= Parts of the exercise =
a – Please return the part of the Paul Whitty article between "From Wikipedia, the" and "in Northern Ireland.", inclusive, word for word.
b – For each statement below, say whether the Paul Whitty article agrees with it (yes or no), and quote the words of the article that decide it. (i) Whitty was born in Lisburn. (ii) Whitty founded the ensemble [rout] on his own. (iii) Whitty directs audiograft together with Stephen Cornford.

*** Opening Text ***

Paul Whitty

From Wikipedia, the free encyclopedia
Jump to: navigation, search

Paul Whitty (born 1970) is an England-based experimental composer and sound artist born in Northern Ireland.

Biography[edit]

Paul Whitty was born in Lisburn, Northern Ireland, in 1970 and is currently Professor of Composition at Oxford Brookes University.[1] He is a founder and director of the Sonic Art Research Unit (SARU). He studied with Roger Marsh, Magnus Lindberg, Colin Matthews, Vinko Globokar and Michael Finnissy.

His work has been performed by the London Sinfonietta, Ensemble Expose, IXION, Michael Finnissy, [rout], Philip Howard, and Mieko Kanno amongst others, and his music has featured at festivals including Brighton, Ultima in Oslo, the Gaudeamus Music Week in Amsterdam, the Huddersfield Contemporary Music Festival, the 54th Venice Biennale[2] and at State Of The Nation in London. He has received awards, including from the Arts Council of England, AHRC, the Britten-Pears Foundation, and the British Council.

Paul Whitty is a founder, along with the composers Sam Hayden and Paul Newland, of the ensemble [rout], which has made concert tours in the UK, appearing on BBC Radio 3's contemporary music programme Hear and Now, on a BMIC Cutting Edge concert tour, at the ICA and at the Huddersfield Festival.

He is Professor in Composition; Research Lead for Film, Fine Art and Music; and a Director of the Sonic Art Research Unit at Oxford Brookes University and has been a visiting tutor in collaborative practice at Dartington College of Arts and the Laban Centre, London. He is a Director of audiograft, Oxford's Festival of experimental music and sound art, with Stephen Cornford.

*** Closing Text ***
*** Opening Extracted material ***

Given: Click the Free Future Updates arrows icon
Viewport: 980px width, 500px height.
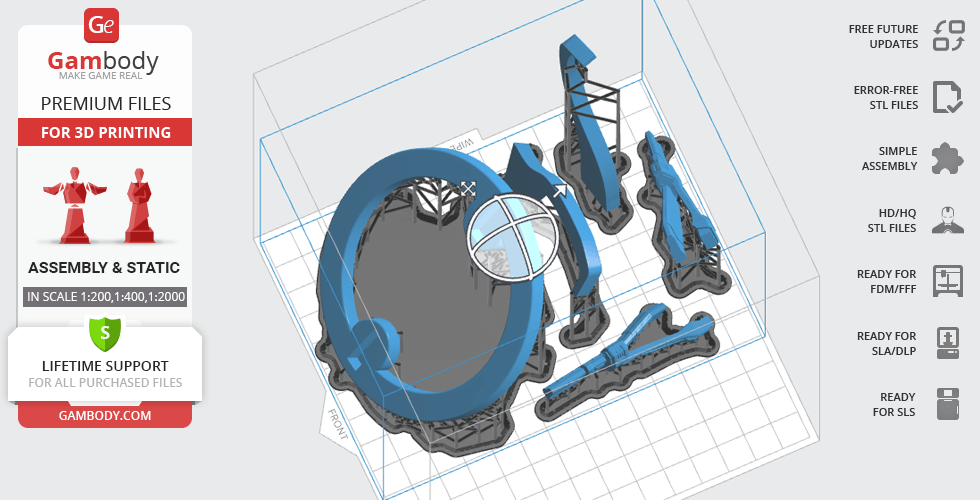Looking at the screenshot, I should [947, 36].
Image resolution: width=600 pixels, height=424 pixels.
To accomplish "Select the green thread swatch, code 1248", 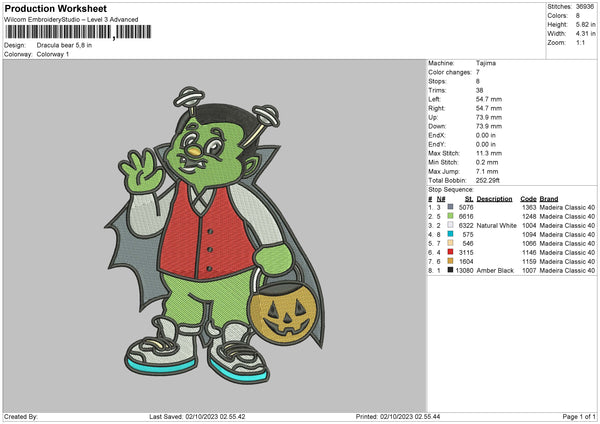I will (x=450, y=216).
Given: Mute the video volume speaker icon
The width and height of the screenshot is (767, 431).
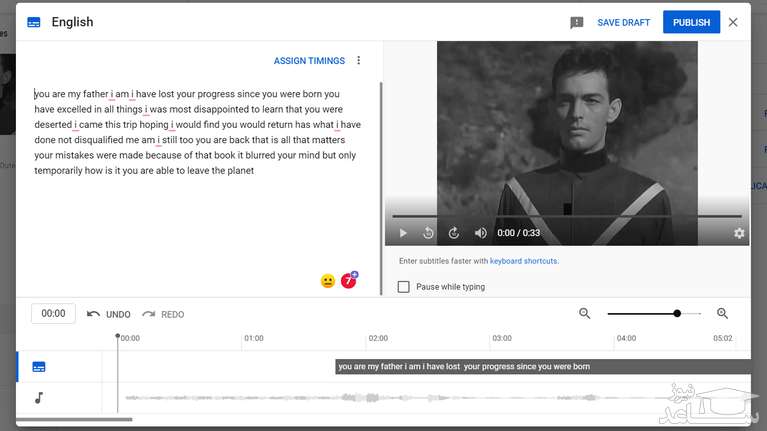Looking at the screenshot, I should (480, 233).
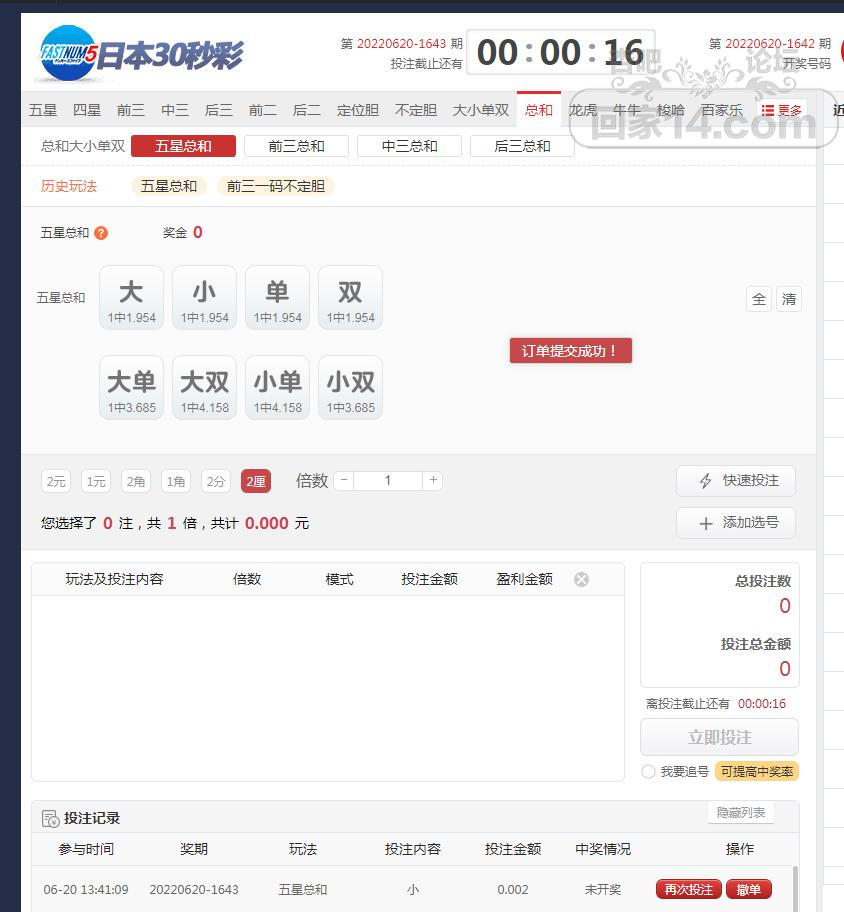Select all options with the 全 button
The image size is (844, 912).
click(758, 300)
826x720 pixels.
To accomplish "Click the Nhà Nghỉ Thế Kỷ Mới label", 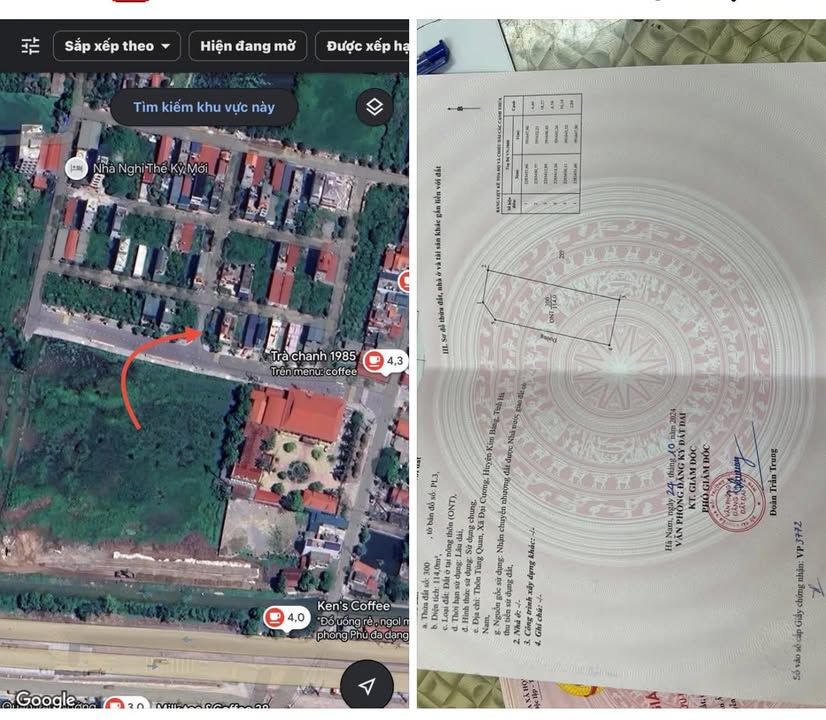I will click(156, 168).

*** Closing Extracted material ***

= Answers for the exercise =
a –
From Wikipedia, the free encyclopedia
Jump to: navigation, search

Paul Whitty (born 1970) is an England-based experimental composer and sound artist born in Northern Ireland.

b –
(i) Yes: "Paul Whitty was born in Lisburn, Northern Ireland, in 1970"
(ii) No: "Paul Whitty is a founder, along with the composers Sam Hayden and Paul Newland, of the ensemble [rout]"
(iii) Yes: "He is a Director of audiograft, Oxford's Festival of experimental music and sound art, with Stephen Cornford."